Meta, the company that owns Facebook, Instagram, and WhatsApp, has declared it will cut 10,000 positions.
This will be the second round of significant layoffs at the software powerhouse after 11,000 workers were let go in November.
In a memo, Mr. Zuckerberg expressed his belief that the company’s sharp sales deceleration in 2022 had served as “a humbling wake-up call” for it.
He informed colleagues that in addition to the 10,000 job cuts, 5,000 open positions at the company will remain vacant.
Mr. Zuckerberg listed more regulation, worldwide geopolitical unrest, and higher US interest rates as among the reasons hurting Meta and causing the slowdown.
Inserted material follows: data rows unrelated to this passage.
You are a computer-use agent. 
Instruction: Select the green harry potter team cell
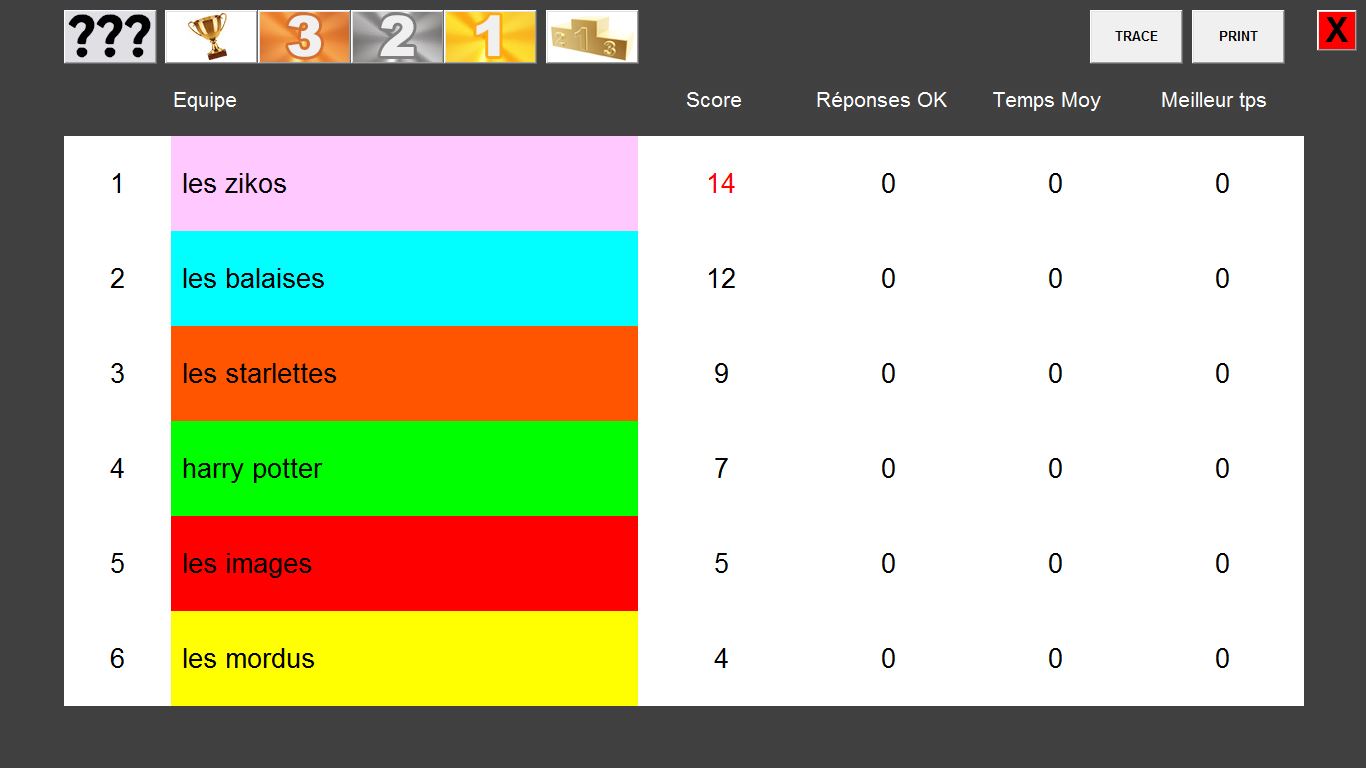click(404, 469)

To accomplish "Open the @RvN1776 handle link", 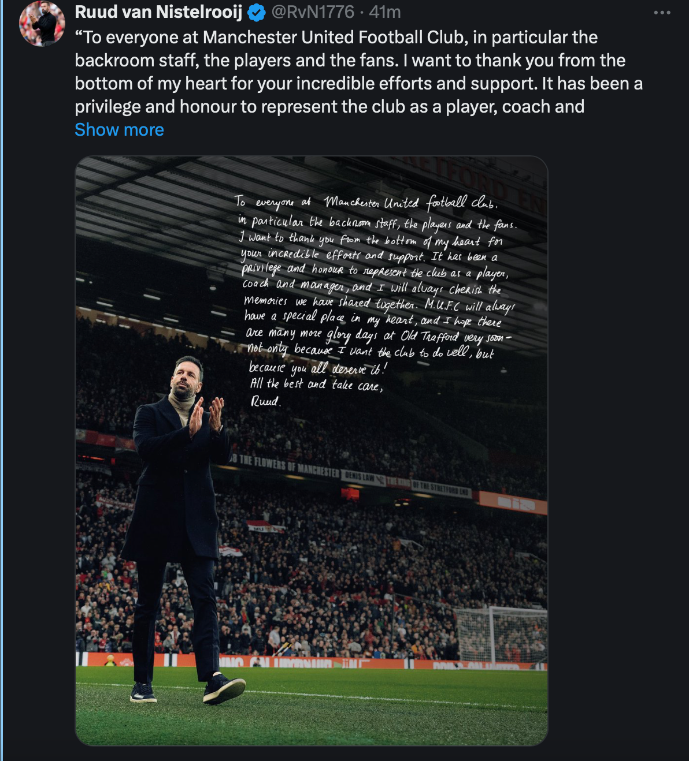I will (312, 12).

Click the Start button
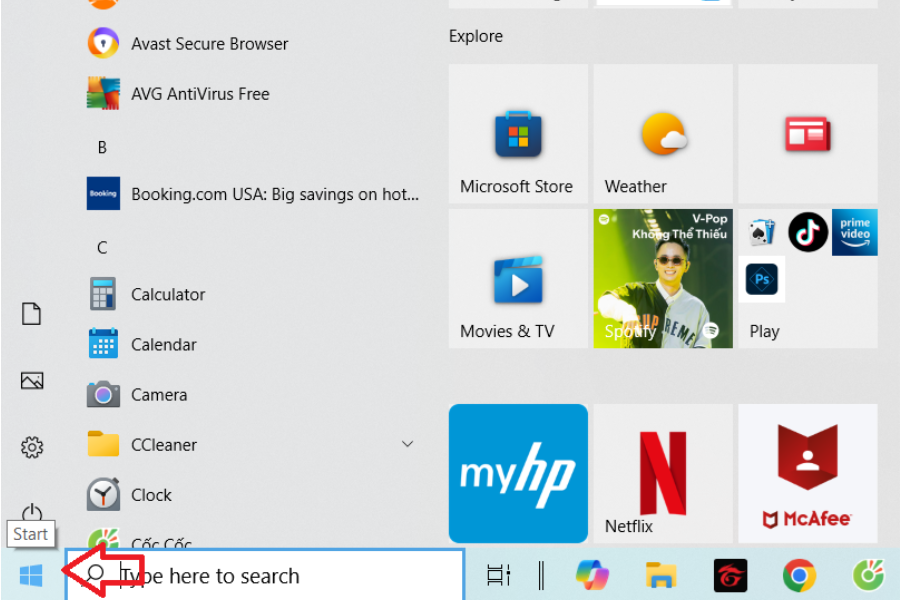[x=29, y=576]
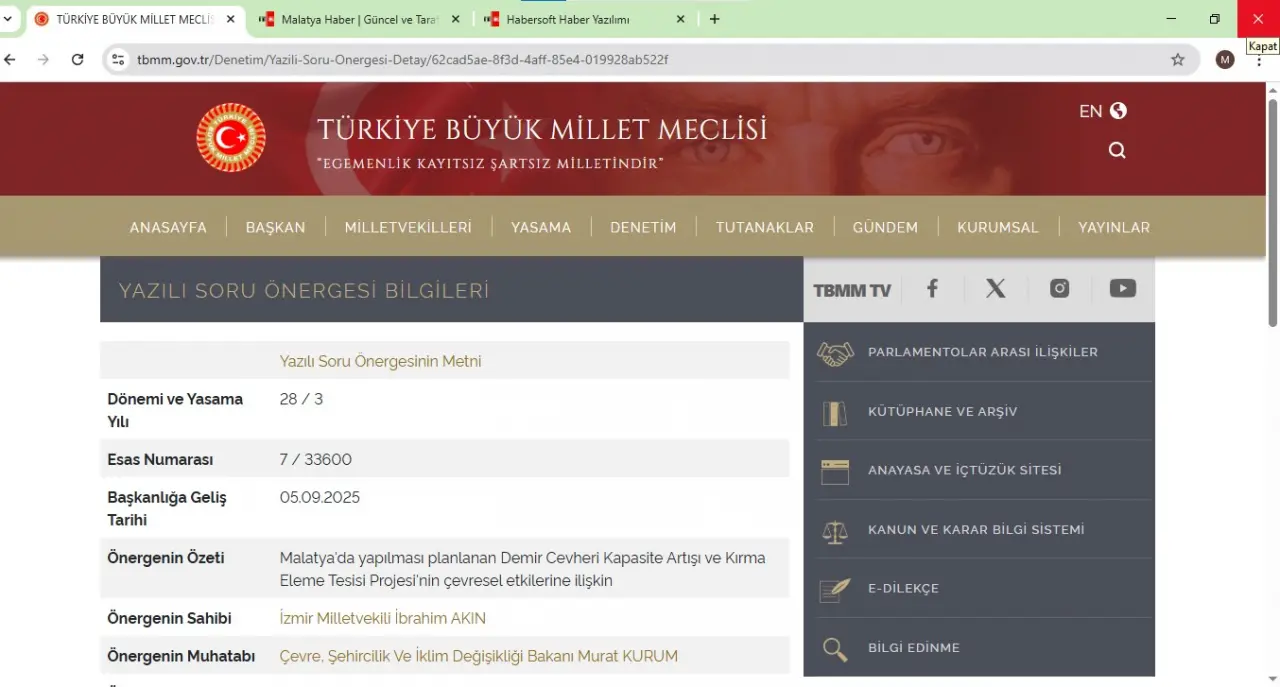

“I think we should prepare ourselves for the possibility that this new economic reality will continue for many years,” he said.
The most recent layoffs occur as businesses, including Google and Amazon, struggle with how to strike a balance between cost-cutting measures and the need to maintain competitiveness.
Almost 128,000 jobs have already been lost in the tech sector in 2023, according to layoffs.fyi, a website that analyzes employment losses in the industry.
The additional danger associated with meta comes from Mark Zuckerberg’s massive bet that the metaverse will be The Next Big Thing. If he’s correct, his company will reclaim its throne; yet, if he’s wrong, the $15 billion or more he’s already spent on it might vanish in a cloud of mixed reality smoke.